Damit hat sich eine aktuelle international Studie, die von Snapchat durchgeführt wurde, beschäftigt. Im Rahmen der wissenschaftlichen Untersuchung wurden 30.000 Menschen in 16 Ländern dazu befragt, wie sie die Corona-Zeit im Hinblick auf ihre Freundschaften erlebt haben. Der Friendship Report zeigt, dass zwei Drittel der Befragten weltweit sich einsam fühlen. In Deutschland waren es 26 Prozent, vor der Pandemie hatten nur 19 Prozent dieses Gefühl. "Es gibt zu viele, die hinten runterfallen", fasst Soziologe Dr. Janosch Schobin im NEON-Interview zusammen. Schobin, der an der Universität Kassel forscht, war an der Durchführung der Studie in Deutschland beteiligt. (Hier könnt ihr mit Stern Plus das ganze Interview lesen.) 

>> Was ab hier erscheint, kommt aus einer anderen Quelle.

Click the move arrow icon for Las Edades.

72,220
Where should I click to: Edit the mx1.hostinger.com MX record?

"Friendship Report": Distanz zu Freunden in der Corona-Zeit nimmt zu

Die Ergebnisse zeigen, dass sich 58 Prozent der Befragten hierzulande ihren Freunden seit dem Beginn der Corona-Pandemie nicht mehr so nah fühlen wie zuvor. 42 Prozent fühlten sich von Freunden distanzierter, weil keine persönlichen Treffen mehr möglich seien – trotz aller Möglichkeiten, über das Internet miteinander zu kommunizieren. "Die sozialen Medien stützen die Freundschaften zwar, aber die gesamte Last können sie auch nicht tragen", so Schobin. Manche Menschen hätten in dieser Phase das Gefühl, "dass ihre Freunde verschwinden". Jeder Vierte glaubt, dass die Corona-Kontaktbeschränkungen die Beziehungen zu seinen Freunden geschwächt haben.

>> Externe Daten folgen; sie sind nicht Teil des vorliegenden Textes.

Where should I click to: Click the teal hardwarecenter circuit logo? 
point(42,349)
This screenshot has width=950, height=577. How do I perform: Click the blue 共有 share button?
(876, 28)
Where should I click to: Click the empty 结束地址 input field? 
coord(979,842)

Doch die Studie zeigt auch Chancen auf, die unter diesen ungewöhnlichen Umständen entstehen. So würden mehr Menschen wieder Kontakt zu alten Freunden suchen. Darauf reagieren auch die Betreiber von Apps und sozialen Netzwerken. Der Messaging-Dienst Snapchat beispielsweise bietet mit der sogenannten Friendship Time Capsule eine neue Funktion, die alten Freunden dabei helfen soll, ihre Beziehung wieder aufleben zu lassen.

Zweierbeziehungen sind tragfähig – und erlaubt

Insgesamt hat sich die Kommunikation stark in die digitalen Medien verschoben. Dort sieht Soziologe Schobin auch Möglichkeiten, neue Kontakte zu knüpfen. "Mich hat überrascht, wie viele Menschen in unserer Studie angegeben haben, dass sie über soziale Medien neue Freunde finden. Die schauen zum Beispiel, was jemand in den Kommentaren geschrieben hat und schreiben denjenigen dann an", so der Forscher.

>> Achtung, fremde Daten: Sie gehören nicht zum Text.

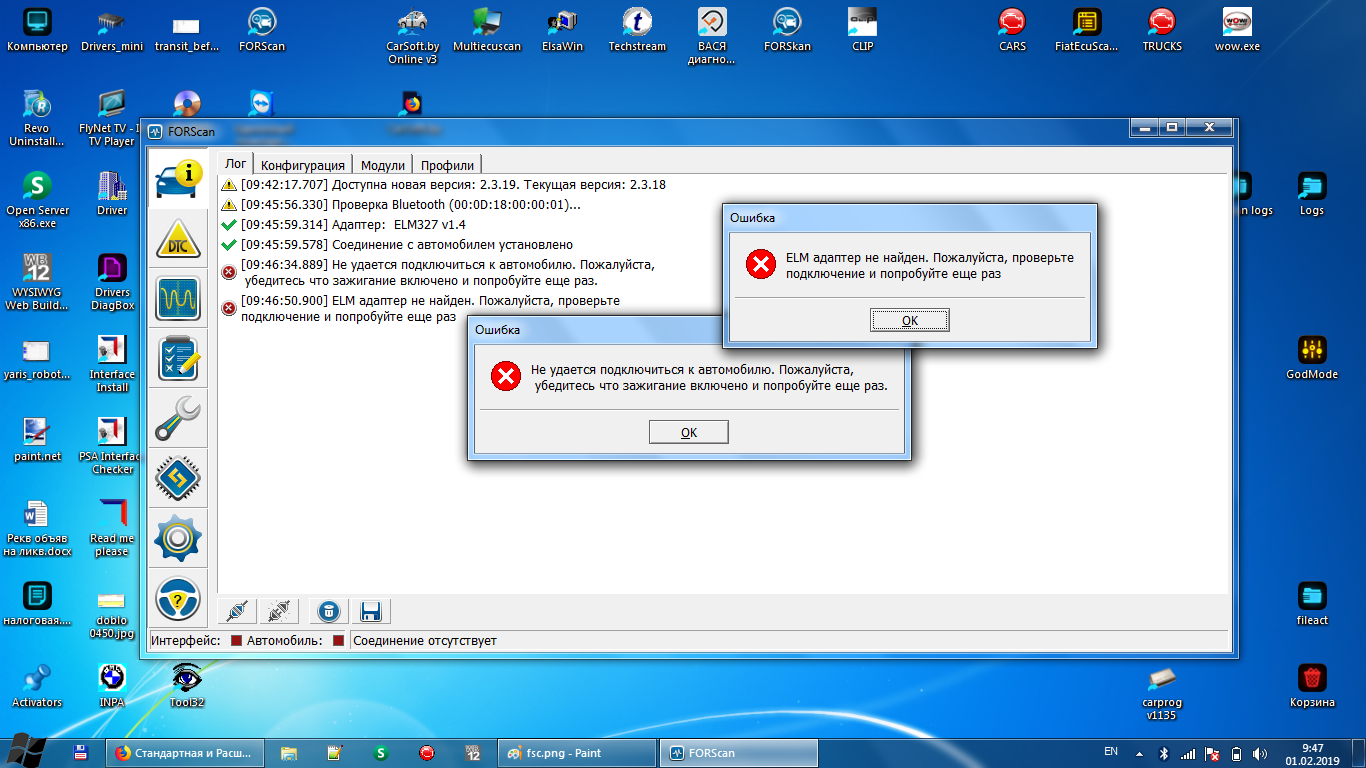Image resolution: width=1366 pixels, height=768 pixels.
Task: Open the Профили tab
Action: tap(447, 165)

Glücklich schätzen kann sich, wer über tragfähige Zweierbeziehungen zu guten Freunden verfügt. Die bewegen sich nicht nur im Rahmen der Lockdown-Vorgaben, sondern sind auch in schwierigen Zeiten tragfähig – und verstärken sich jetzt sogar noch, erklärt Janosch Schobin: "Es gibt viel Unsicherheit. Dadurch entsteht ein großer Unterstützungsbedarf, und der Adressat für diese Probleme sind neben Partnern die engen Freunde. Man kommuniziert jetzt mehr mit diesen engeren Freunden, weil die einen in Lebenskrisen beraten und emotional unterstützen."